A New Perspective

1 Sep

Classes started again this week and with them came a lot of emotions I didn’t see coming.  On the way to Oswego for my night class I couldn’t help but feel so discouraged.  How am I still in school? Why couldn’t I have graduated on time with all of my friends?  Ugh. I felt embarrassed and there wasn’t anybody in the car but me.  Driving through campus I saw kids walking up from the beach – still soaking wet from the water, laughing and so carefree.  I saw a pair of runners in their workout outfits pounding the pavement –  on the very path I used to run with my roommate.  I felt so sad.  It reminded me of how my life used to be – so unaffected by the rest of the world in this little bubble of college life.  It made me sad that that time in my life is gone.

• [Stored records]

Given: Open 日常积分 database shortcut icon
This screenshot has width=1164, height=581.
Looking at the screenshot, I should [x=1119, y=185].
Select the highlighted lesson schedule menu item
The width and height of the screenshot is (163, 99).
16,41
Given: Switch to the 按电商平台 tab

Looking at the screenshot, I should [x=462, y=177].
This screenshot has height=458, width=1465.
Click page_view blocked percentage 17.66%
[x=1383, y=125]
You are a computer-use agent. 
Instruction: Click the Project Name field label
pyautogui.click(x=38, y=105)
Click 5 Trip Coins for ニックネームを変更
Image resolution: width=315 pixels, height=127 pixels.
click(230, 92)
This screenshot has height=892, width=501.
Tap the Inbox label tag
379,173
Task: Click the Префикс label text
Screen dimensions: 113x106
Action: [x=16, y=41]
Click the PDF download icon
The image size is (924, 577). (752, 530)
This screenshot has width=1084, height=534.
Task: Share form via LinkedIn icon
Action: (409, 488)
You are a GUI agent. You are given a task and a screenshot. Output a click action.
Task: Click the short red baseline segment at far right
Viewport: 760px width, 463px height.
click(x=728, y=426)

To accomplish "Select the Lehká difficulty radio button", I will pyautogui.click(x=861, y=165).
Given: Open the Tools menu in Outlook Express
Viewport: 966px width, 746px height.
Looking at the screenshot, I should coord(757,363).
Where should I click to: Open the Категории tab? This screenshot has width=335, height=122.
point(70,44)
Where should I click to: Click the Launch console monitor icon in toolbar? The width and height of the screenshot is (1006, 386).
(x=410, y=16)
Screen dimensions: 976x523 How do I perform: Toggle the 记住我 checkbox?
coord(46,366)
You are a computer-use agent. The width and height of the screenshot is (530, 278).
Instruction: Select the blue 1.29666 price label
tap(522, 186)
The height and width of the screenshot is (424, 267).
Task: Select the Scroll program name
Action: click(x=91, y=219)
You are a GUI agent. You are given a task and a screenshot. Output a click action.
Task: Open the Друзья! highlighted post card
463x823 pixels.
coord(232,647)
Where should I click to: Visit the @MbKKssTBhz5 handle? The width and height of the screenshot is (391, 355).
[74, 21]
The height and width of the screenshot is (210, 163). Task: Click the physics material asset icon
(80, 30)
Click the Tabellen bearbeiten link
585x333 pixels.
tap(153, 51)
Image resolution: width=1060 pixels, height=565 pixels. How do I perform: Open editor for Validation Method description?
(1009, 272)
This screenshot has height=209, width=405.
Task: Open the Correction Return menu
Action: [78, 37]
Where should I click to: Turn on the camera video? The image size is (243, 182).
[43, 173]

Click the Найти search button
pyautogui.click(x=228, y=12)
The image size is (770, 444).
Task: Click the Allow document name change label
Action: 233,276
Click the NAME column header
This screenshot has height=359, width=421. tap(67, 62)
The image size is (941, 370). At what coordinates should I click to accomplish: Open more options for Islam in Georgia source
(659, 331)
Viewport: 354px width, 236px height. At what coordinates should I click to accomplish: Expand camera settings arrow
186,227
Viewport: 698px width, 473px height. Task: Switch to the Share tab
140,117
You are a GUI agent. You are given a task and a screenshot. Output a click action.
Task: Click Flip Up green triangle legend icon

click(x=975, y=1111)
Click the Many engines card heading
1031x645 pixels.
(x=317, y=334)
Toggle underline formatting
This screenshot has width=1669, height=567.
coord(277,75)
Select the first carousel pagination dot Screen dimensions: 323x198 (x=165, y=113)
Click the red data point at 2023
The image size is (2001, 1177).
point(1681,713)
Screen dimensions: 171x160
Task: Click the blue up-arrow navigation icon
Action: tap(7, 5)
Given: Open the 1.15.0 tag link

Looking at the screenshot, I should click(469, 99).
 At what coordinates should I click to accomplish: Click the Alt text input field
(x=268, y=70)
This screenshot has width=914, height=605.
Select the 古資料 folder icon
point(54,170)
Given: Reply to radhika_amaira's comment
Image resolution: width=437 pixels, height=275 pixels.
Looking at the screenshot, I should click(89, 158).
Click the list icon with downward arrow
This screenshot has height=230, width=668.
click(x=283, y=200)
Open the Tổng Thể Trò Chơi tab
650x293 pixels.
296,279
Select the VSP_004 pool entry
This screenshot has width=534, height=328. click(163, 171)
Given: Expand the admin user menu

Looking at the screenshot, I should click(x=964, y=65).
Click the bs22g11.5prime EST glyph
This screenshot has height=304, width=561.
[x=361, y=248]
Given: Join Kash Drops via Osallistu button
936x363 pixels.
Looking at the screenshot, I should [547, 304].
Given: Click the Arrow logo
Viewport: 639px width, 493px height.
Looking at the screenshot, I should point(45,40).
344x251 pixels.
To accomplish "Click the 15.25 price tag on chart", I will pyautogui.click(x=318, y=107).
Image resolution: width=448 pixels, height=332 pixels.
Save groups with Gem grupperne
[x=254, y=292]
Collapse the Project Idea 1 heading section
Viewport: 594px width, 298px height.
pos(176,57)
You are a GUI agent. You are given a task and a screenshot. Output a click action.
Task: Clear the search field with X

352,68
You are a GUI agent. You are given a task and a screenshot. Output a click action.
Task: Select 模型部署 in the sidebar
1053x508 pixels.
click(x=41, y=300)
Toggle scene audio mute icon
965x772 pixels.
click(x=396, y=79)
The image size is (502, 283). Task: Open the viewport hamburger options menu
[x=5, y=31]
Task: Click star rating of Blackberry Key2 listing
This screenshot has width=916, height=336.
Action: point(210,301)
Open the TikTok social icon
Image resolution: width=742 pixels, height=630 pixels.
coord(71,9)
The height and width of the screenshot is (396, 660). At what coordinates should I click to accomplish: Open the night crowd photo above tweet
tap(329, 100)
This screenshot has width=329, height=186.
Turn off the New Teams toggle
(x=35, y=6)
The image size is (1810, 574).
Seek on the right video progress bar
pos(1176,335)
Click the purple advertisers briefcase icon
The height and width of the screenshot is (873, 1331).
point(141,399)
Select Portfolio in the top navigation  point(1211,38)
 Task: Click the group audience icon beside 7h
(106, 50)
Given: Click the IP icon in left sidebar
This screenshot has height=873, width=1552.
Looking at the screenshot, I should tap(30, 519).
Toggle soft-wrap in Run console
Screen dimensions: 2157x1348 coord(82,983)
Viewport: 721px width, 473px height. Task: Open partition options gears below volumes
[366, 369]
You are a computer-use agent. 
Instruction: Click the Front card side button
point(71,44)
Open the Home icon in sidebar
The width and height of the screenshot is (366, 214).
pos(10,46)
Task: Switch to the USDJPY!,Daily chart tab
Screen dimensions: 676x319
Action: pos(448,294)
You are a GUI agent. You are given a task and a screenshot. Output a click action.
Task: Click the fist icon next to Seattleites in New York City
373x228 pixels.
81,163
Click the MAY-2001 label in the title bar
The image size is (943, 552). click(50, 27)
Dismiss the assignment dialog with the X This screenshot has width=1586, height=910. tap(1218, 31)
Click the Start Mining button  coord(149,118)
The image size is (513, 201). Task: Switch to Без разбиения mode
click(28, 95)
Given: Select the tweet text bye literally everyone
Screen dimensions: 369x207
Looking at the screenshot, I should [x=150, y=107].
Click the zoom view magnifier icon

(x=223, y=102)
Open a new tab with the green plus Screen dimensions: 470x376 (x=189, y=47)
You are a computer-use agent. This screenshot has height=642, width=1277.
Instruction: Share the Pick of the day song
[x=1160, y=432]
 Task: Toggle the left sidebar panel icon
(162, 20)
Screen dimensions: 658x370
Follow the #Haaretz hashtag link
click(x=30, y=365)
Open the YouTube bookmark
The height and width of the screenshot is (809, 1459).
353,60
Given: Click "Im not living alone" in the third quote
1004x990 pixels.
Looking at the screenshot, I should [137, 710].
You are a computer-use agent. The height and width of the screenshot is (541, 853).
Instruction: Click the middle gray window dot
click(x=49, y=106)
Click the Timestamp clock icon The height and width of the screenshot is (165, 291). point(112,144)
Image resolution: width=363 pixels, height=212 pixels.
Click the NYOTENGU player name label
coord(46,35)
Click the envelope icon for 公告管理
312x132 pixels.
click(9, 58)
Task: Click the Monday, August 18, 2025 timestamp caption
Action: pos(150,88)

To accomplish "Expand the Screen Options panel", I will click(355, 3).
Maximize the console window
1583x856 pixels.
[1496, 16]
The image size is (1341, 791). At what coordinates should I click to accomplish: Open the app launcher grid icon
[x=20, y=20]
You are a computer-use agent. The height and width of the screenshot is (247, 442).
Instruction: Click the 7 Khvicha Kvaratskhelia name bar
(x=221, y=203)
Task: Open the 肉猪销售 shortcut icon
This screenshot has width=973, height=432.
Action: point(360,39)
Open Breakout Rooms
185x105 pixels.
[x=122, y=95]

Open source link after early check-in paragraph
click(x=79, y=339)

• [Tasks to complete]
• A. In the blog post about classes starting again, write out the passage from "Classes started again" to "life is gone.", replacing "roommate" with "best friend".
• B. Answer these from the blog post about classes starting again:
(i) Where was the writer driving to for a night class?
(ii) What date appears at the top of the blog post?
(iii) What were the pair of runners wearing?
• C. Continue the blog post about classes starting again, picking up after its final sentence.

• [Responses for each task]
• A.
Classes started again this week and with them came a lot of emotions I didn’t see coming.  On the way to Oswego for my night class I couldn’t help but feel so discouraged.  How am I still in school? Why couldn’t I have graduated on time with all of my friends?  Ugh. I felt embarrassed and there wasn’t anybody in the car but me.  Driving through campus I saw kids walking up from the beach – still soaking wet from the water, laughing and so carefree.  I saw a pair of runners in their workout outfits pounding the pavement –  on the very path I used to run with my best friend.  I felt so sad.  It reminded me of how my life used to be – so unaffected by the rest of the world in this little bubble of college life.  It made me sad that that time in my life is gone.

• B.
(i) Oswego
(ii) 1 Sep
(iii) Their workout outfits

• C.
As I drove into the parking lot – the same one I had gotten many tickets in and was eventually towed from – it just kind of clicked.  Why am I thinking these things? The place I am now in life is so much better than where I was years ago. Even two years ago.  I have a family now – I am a wife and a mother and I am so happy. Nothing in my past can compare to the joy I’ve felt and the love I have now. So what if it’s taken me an extra semester of school to finish.  So what.  I should be proud of how far I’ve come and how much I’ve changed for the better.  I should be thankful that I have the opportunity to still finish college while being able to stay home with Zoey all day. How could I think such selfish thoughts?

On the way home listening to The Drive – Coldplay came on.  I found myself singing along and trying to decipher what the lyrics meant.  When was the last time I listened to Coldplay?  When was the last time I actually paid enough attention to a song to interpret it?  Coldplay used to be one of my favorite bands in college – when I met Paul we would listen to them all the time!  And there I was.  Singing at the top of my lungs to the radio, driving a little too fast and not worried about a thing.  I wasn’t trying to peek in the mirror to see what Zoey was doing, I wasn’t thinking about all of the laundry and dishes that needed to be done or plans for the next day.  I felt like me again – with a little less responsibility – and it felt good.  

There will be times that I crave the “carefree” life I once lived – and now I realize that’s okay.  Who knew all it took was a little Viva La Vida.  I knew I was still in there somewhere.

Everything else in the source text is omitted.